La caccia ai colpevoli tra i più fragili o diversi nella storia dell’umanità è stata una costante. Oltre ai deboli anche i cambiamenti vengono perseguitati perché hanno l’imperdonabile prerogativa di far ricordare quel che i latini tuonavano così: tempus fugit, memento mori! (il tempo scorre ricordati che morirai!). Per esorcizzare l’angoscia di morte che lo scorrere della vita e del tempo ci sollecita, o più semplicemente per liberarci dalle fragilità, da sentimenti negativi che temiamo e non sappiamo gestire, spesso cerchiamo un colpevole, un oggetto esterno a cui attribuire i nostri mali e quelli del mondo. Stare nella complessità significa mettersi in gioco, chiamare in causa le responsabilità individuali, non solo armarsi contro un nemico esterno. Talvolta i cattivi esistono, vanno riconosciuti e combattuti ma capita che le vicende della vita siano più complicate di così.
Fattori di innovazione e cambiamento sociale come internet, i video giochi, i social network sono spesso ritenuti i colpevoli delle fragilità dei più giovani, rinunciando così a ricercare un senso più profondo, affettivo, sociale e relazionale ai loro disagi, capace di considerare com’è fatto il mondo in cui vivono, da cui attingono per crescere. Oppure è colpa della natura maligna dei ragazzi o dei loro genitori, della scuola, insomma con qualcuno bisogna pur prendersela quando le cose vanno male. Una visione riduttiva, semplicistica, una caccia alle streghe che ci porta nella dimensione della superficie, quando non si vuole o non si riesce ad andare più a fondo. La causalità lineare prende pericolosamente il sopravvento, in luogo della circolarità, della multifattorialità dell’esperienza umana. Questo meccanismo di attribuzione sembra dilagare in ogni contesto della contemporaneità, talvolta con ricadute davvero drammatiche ed estreme rispetto alla donazione di senso del nostro esistere individuale e sociale. Persino di fronte al dramma degli ultimi del
pianeta, i migranti, di fronte ai cadaveri di bambini innocenti è stato evocato il paradigma della colpa. Quanta violenza, perversione e manipolazione nell’attribuire colpe a chi non ha nulla e ha perso tutto, a chi vive senza speranze, né futuro e, nel tentativo di costruirne uno, rischia il sacrificio estremo.
....
- Istruzioni del compito
Per favore, ricopia tale e quale tutto ciò che, nel brano sulla caccia ai colpevoli, va da "La caccia ai" giù fino a "complicate di così.".
....
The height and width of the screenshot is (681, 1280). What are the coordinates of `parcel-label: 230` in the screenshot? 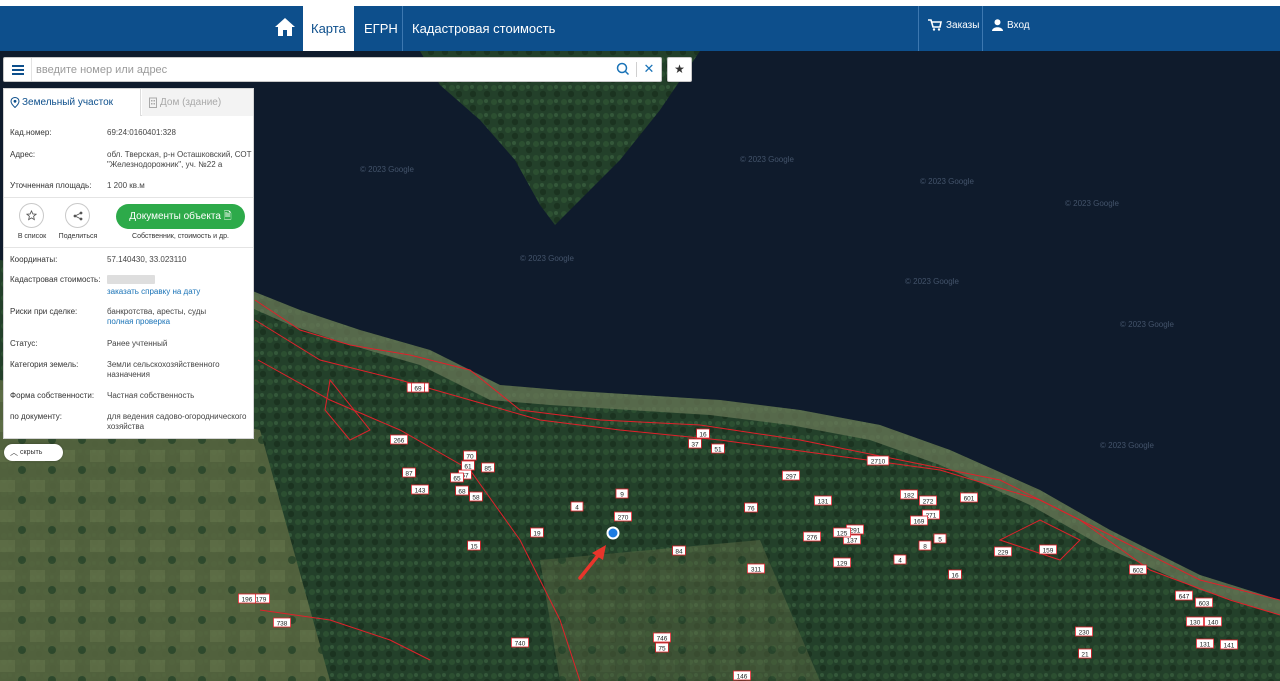 It's located at (1084, 632).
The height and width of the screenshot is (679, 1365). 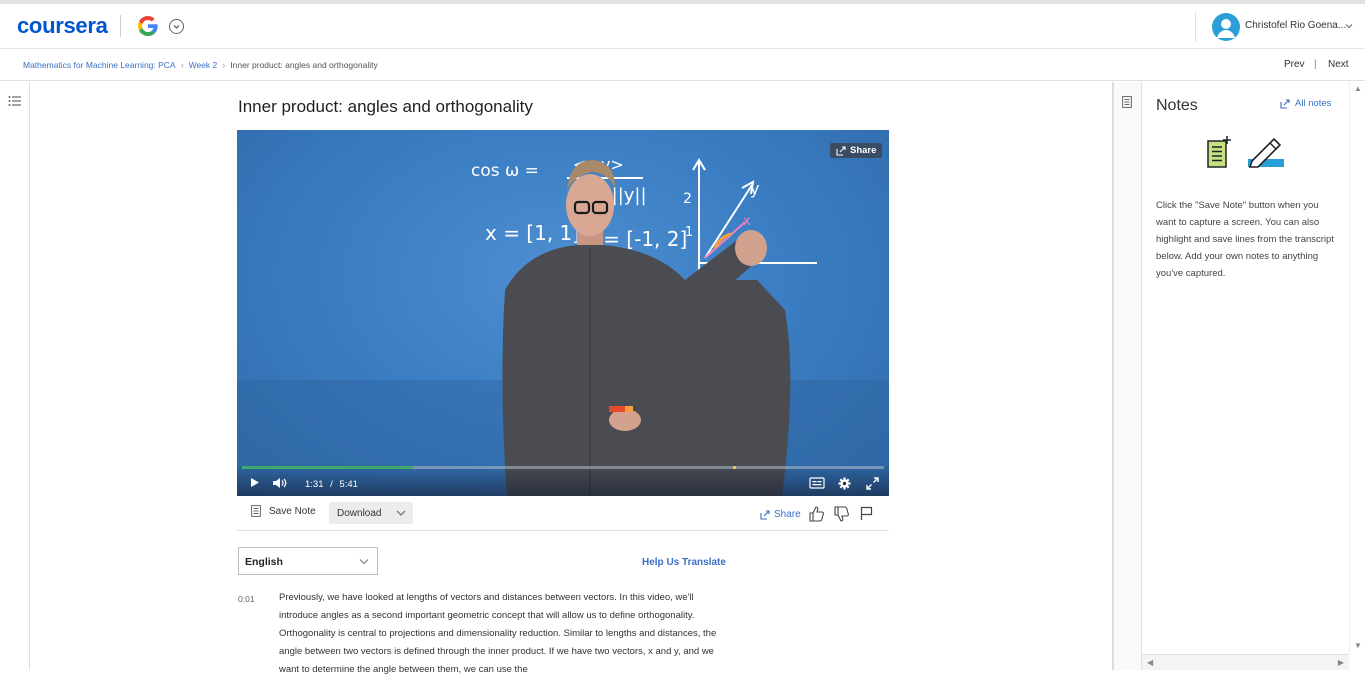 I want to click on board-tick-2: 2, so click(x=688, y=199).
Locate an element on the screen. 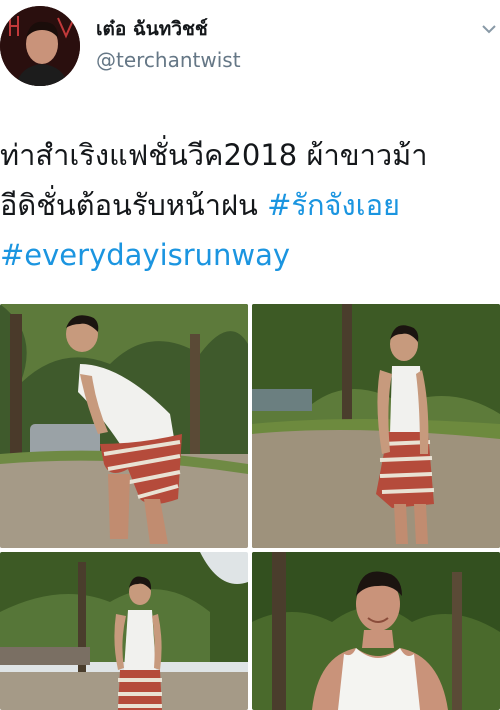 This screenshot has width=500, height=710. tweet-text-line-1: ท่าสำเริงแฟชั่นวีค2018 ผ้าขาวม้า is located at coordinates (250, 155).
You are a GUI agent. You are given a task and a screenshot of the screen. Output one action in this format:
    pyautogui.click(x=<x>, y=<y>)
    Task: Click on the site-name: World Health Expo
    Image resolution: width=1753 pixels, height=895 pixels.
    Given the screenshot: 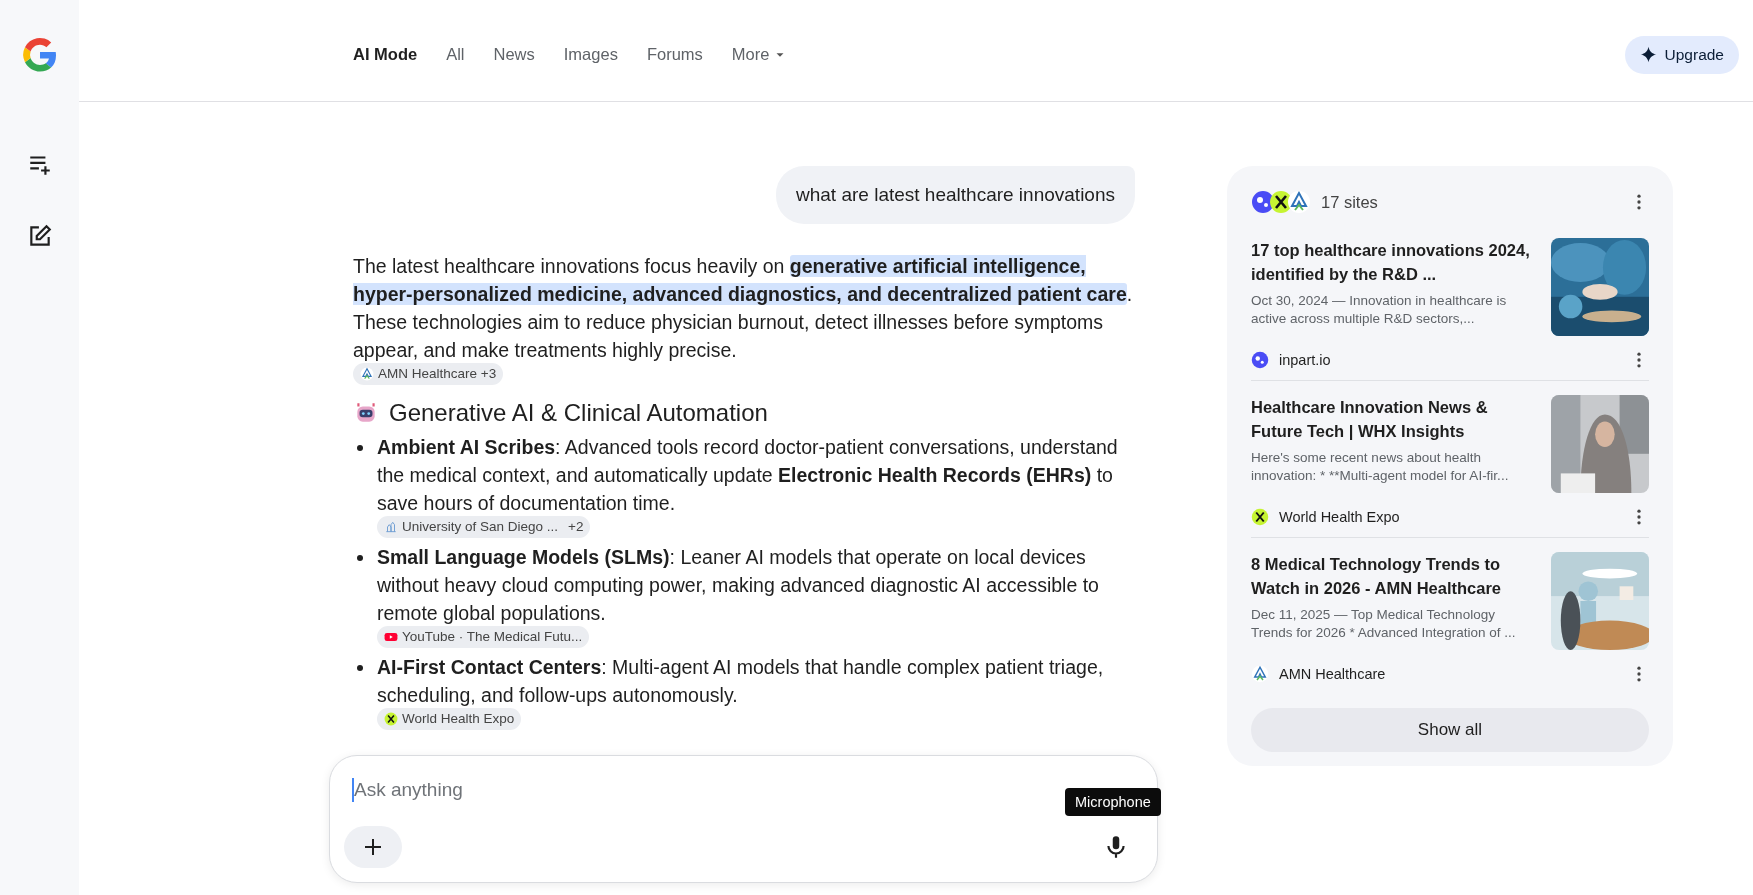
....
- Risposta al compito
La caccia ai colpevoli tra i più fragili o diversi nella storia dell’umanità è stata una costante. Oltre ai deboli anche i cambiamenti vengono perseguitati perché hanno l’imperdonabile prerogativa di far ricordare quel che i latini tuonavano così: tempus fugit, memento mori! (il tempo scorre ricordati che morirai!). Per esorcizzare l’angoscia di morte che lo scorrere della vita e del tempo ci sollecita, o più semplicemente per liberarci dalle fragilità, da sentimenti negativi che temiamo e non sappiamo gestire, spesso cerchiamo un colpevole, un oggetto esterno a cui attribuire i nostri mali e quelli del mondo. Stare nella complessità significa mettersi in gioco, chiamare in causa le responsabilità individuali, non solo armarsi contro un nemico esterno. Talvolta i cattivi esistono, vanno riconosciuti e combattuti ma capita che le vicende della vita siano più complicate di così.